Hi
On 10/16/23 10:34, Christian Schneider wrote:
Am 15.10.2023 um 19:24 schrieb Tim Düsterhus <t...@bastelstu.be>:
Making getFloat(float $min = 0.0, float $max = 1.0, IntervalBoundary $boundary =
IntervalBoundary::ClosedOpen) would seemingly make it legal to call
->getFloat(0.5), which I consider to be worse than nextFloat().
While I understand that you find getFloat(0.5) undesirable I would not consider
it illegal, e.g. getFloat(max:5).
Additionally I would consider getInt(max:100) to be a very valid usage too.
I don't, because I prefer explicit calls. If the upper bound is
specified explicitly, the lower bound should be as well. In fact the
`0,` is even shorter than spelling out `max:`.

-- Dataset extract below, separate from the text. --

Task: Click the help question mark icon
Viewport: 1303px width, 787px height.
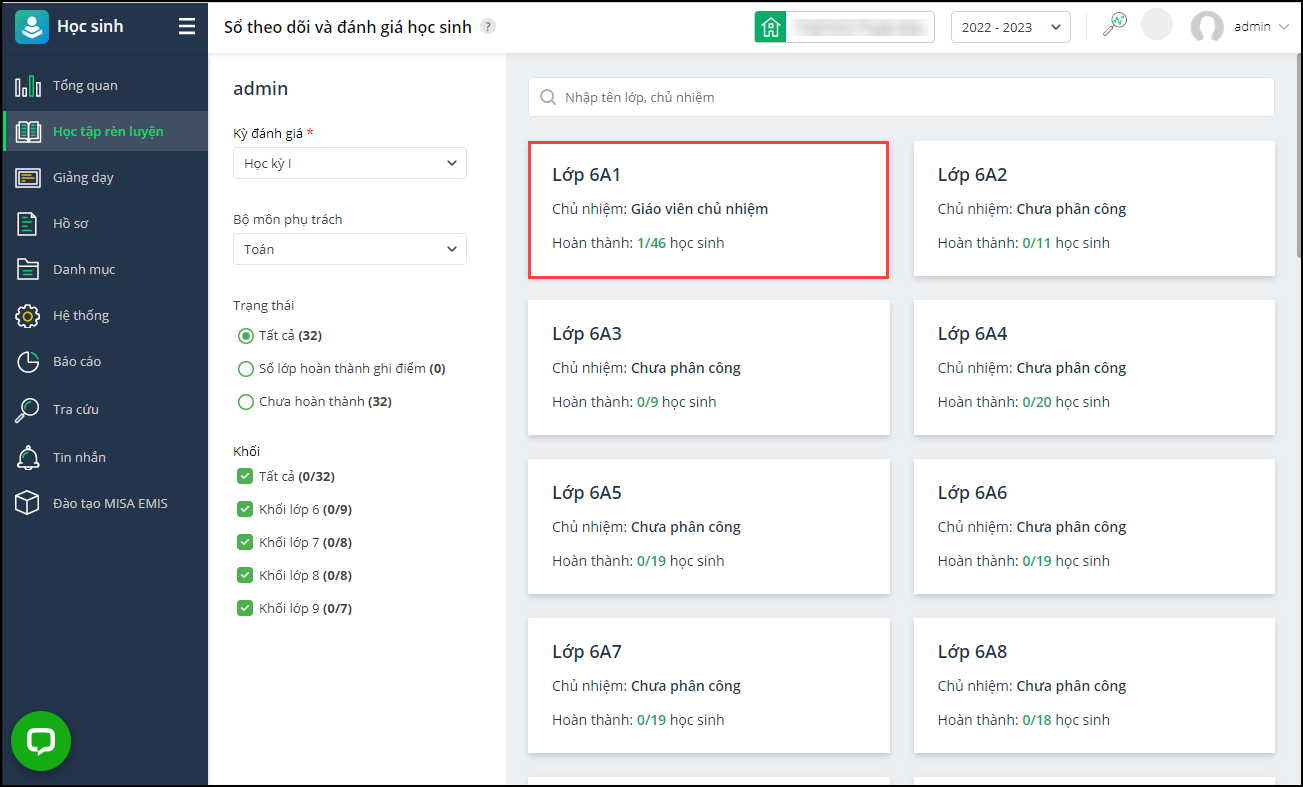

Side note: The implementation of nextFloat() is much more efficient than that
of getFloat(0.0, 1.0) and the output will differ even for the same seeded
engine. The domain of legal return values is identical.
This sounds like an implementation detail as I'm pretty sure you could switch
to that fast path easily enough if neither of the arguments were given.
Yes, that's why it's a side note.
Side-note: The case of nextInt() is a bit trickier and strikes me as a bit of a
weird API and I'd consider dropping it too: Having the max value depend on the
Randomizer engine makes the generated values unstable in regards to switch the
Engine. And if I read the documentation correctly then it only generates 32 bit
values (or should it be 31 bits as it returns positive values only?). I think
it would be clearer to require the Engine to provide at least 4 bytes and then
specify the default max value of getInt() to be 2^31, optionally overridable
with something up to PHP_INT_MAX.
Yes, Randomizer::nextInt() is terrible. Let me provide the context why
it exists like it exists:
1. The Randomizer was designed to be drop-in compatible with the
existing randomness functionality (mt_rand, array_rand, shuffle,
strshuffle) when combining it with the Mt19937 engine.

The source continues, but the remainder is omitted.